Written exercise:
Please retype the passage on debt securities word for word, starting with "Unless the prospectus supplement otherwise" and going on through "Depository Trust Company.".

Source passage:

Payments, Transfer and Exchange
Unless otherwise indicated in the prospectus supplement, we will make payments of principal, premium, if any, and interest on the debt securities, and you may exchange and transfer the debt securities, at the office of the trustee at The Bank of New York Trust Company, N.A., 601 Travis, Floor 16, Houston, Texas 77002. We may elect to pay any interest by check mailed by first class mail to the address of the person entitled to receive the payment as it appears in the trustees security register.
We will not charge you for any transfer or exchange of debt securities, but we may require you to pay any related tax or other governmental charge.
Form of Debt Securities
The debt securities will be issued in registered form. We will issue debt securities only in denominations of $1,000 or integral multiples of that amount, unless the prospectus supplement states otherwise.
Unless the prospectus supplement otherwise provides, debt securities will be issued in the form of one or more global securities. This means that we will not issue certificates to each holder. Rather, we would issue global securities in the total principal amount of the debt securities distributed in that series.
Global Securities
In General. Debt securities in global form will be deposited with or on behalf of a depositary. Global securities are represented by one or more certificates for the series registered in the name of the depositary or its nominee. Debt securities in global form may not be transferred except as a whole among the depositary, a nominee of or a successor to the depositary, or any nominee of that successor. Unless otherwise identified in the prospectus supplement, the depositary will be The Depository Trust Company.

Information supplied:
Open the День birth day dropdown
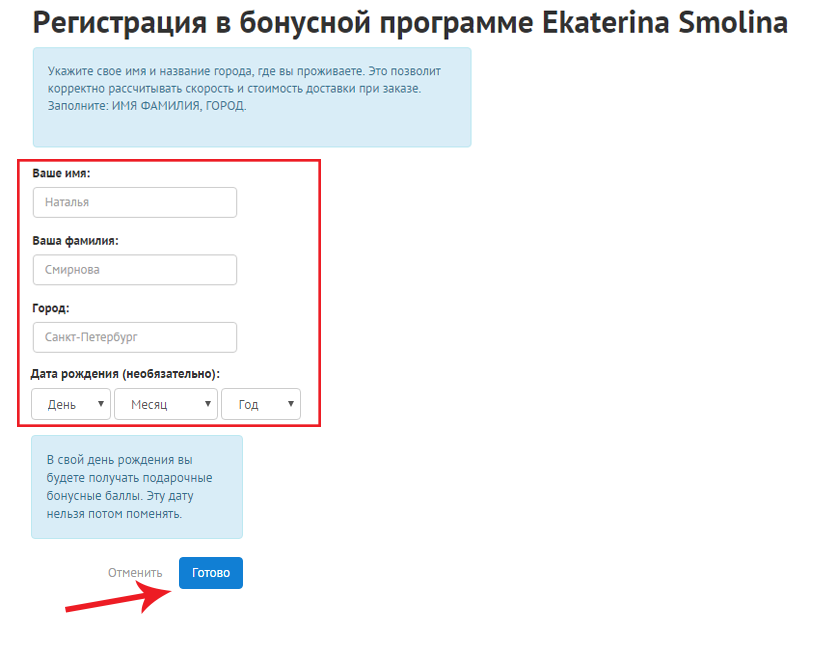The height and width of the screenshot is (650, 820). (71, 404)
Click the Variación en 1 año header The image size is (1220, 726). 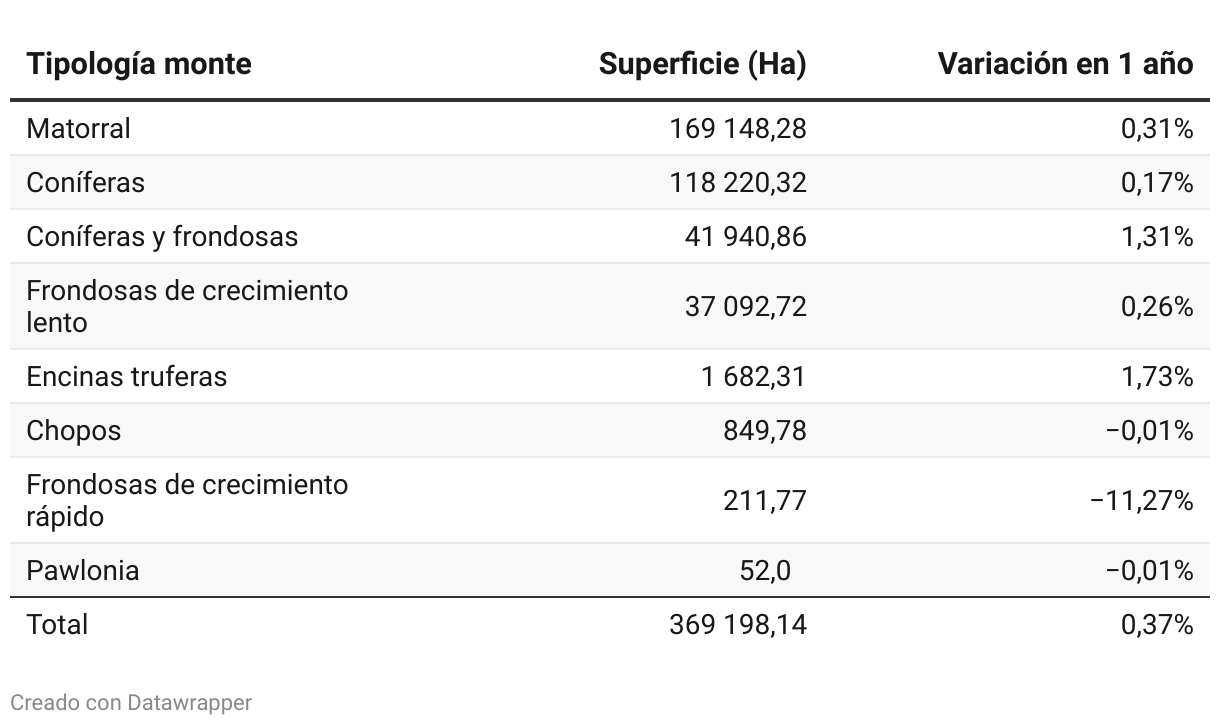1065,64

Final answer:
Unless the prospectus supplement otherwise provides, debt securities will be issued in the form of one or more global securities. This means that we will not issue certificates to each holder. Rather, we would issue global securities in the total principal amount of the debt securities distributed in that series.
Global Securities
In General. Debt securities in global form will be deposited with or on behalf of a depositary. Global securities are represented by one or more certificates for the series registered in the name of the depositary or its nominee. Debt securities in global form may not be transferred except as a whole among the depositary, a nominee of or a successor to the depositary, or any nominee of that successor. Unless otherwise identified in the prospectus supplement, the depositary will be The Depository Trust Company.